Court Stops National Park Service from Removing Protestors’ “8647” Flag

Judge Randolph D. Moss (D.D.C.) issued a temporary restraining order yesterday preventing the National Park Service from revoking the demonstration permit of a protestor or removing the protestor’s flag, which included the numbers “8647.” The court rejected NPS’s arguments that the flag amounted to a true threat or incitement.

The ruling is temporary, so the court’s assessment goes to the likelihood of success on the merits (and not necessarily the actual success). Still, it’s hard to see how NPS could prevail as the case moves forward.

The case, Accountability Now USA v.

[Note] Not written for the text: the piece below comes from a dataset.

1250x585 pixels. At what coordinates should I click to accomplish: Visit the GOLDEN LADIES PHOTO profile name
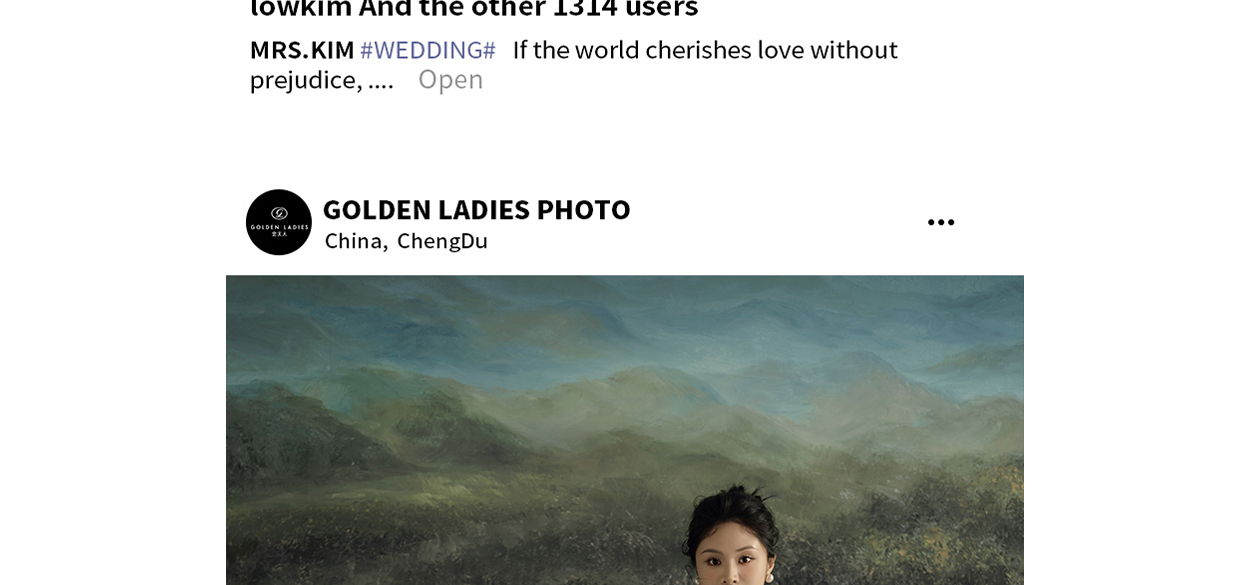(476, 209)
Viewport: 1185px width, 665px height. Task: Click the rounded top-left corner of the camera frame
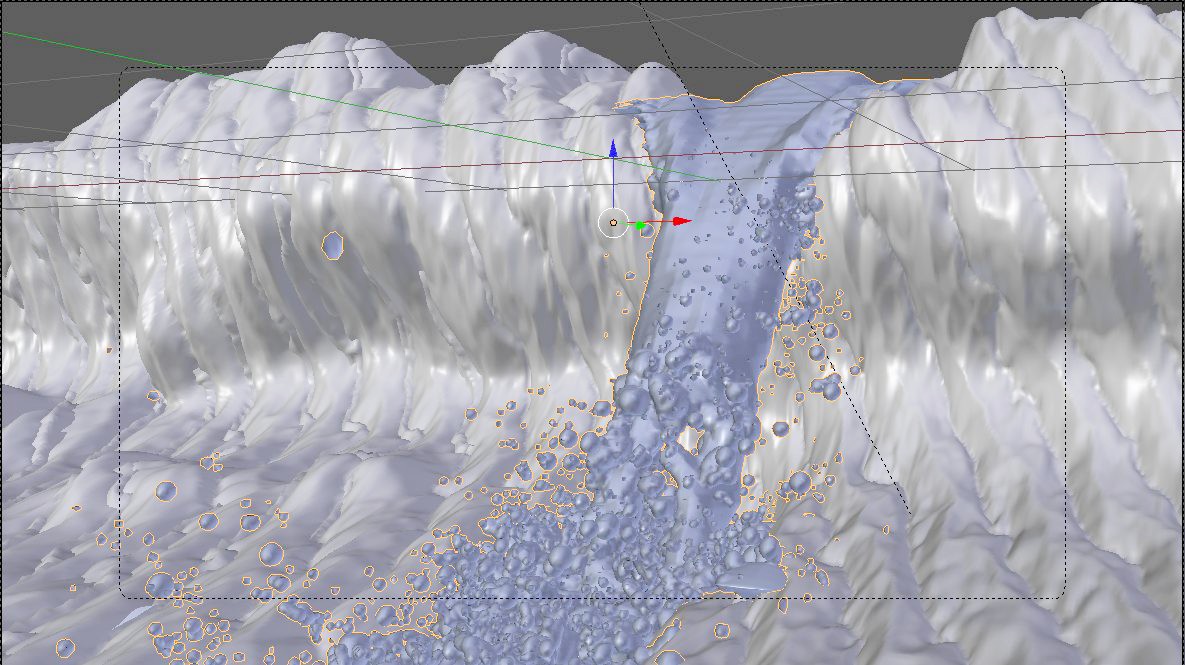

Griess, arose when NPS officers instructed protestors to take down their “8647” flag from their 24/7 protest tent and threatened to revoke their free-speech permit if it reappeared. Accountability Now amended an existing complaint against NPS (for threatening to revoke the permit for other yet other signs that the organization displayed at the site) and sought a TRO.

The court ruled that Accountability Now was likely to succeed on the merits of their free-speech claim. The court first noted that content-based restrictions on speech, especially political speech, are inherently suspect and generally invalid under the First Amendment. It then rejected NPS’s arguments that the flag represented a “true threat” or “incitement,” two exceptions to the First Amendment’s general prohibition on content-based restrictions on speech.

“‘True threats’” encompass those statements where the speaker means to communicate a serious expression of an intent to commit an act of unlawful violence to a particular individual or group of individuals.” Virginia v. Black (2003). In assessing whether a statement constitutes a “true threat,” courts look to the entire factual context of the statement. A statement must meet both an objective standard and “a subjective mental-state requirement . . . .” Counterman v. Colorado (2023). As to the subjective standard, a speaker must “consciously disregard[] a substantial and unjustifiable risk that the conduct will cause harm to another.” Id.

The court said that the overall context of the flag didn’t meet this test. It pointed to a dictionary definition, which said that “86” mostly means “to throw out” or “to get rid of”; the fact that the flag contained no symbol of violence and was part of a months-long demonstration demanding “the impeachment and removal of President Trump”; and the fact that a protestor earlier told an NPS officer that they “want[ed] Trump to live forever” so that he could “rot in jail.”

“Incitement” is speech “directed [at] producing imminent lawless action and likely to incite or produce such action.” Brandenburg v. Ohio (1969). Like “true threats,” “incitement” also depends on context. It also requires the speaker to have “specific intent, presumably equivalent to purpose or knowledge.” Id.

The court ruled that the flag didn’t meet this test, either. As with “true threats,” the surrounding context showed that the flag did not constitute “incitement.”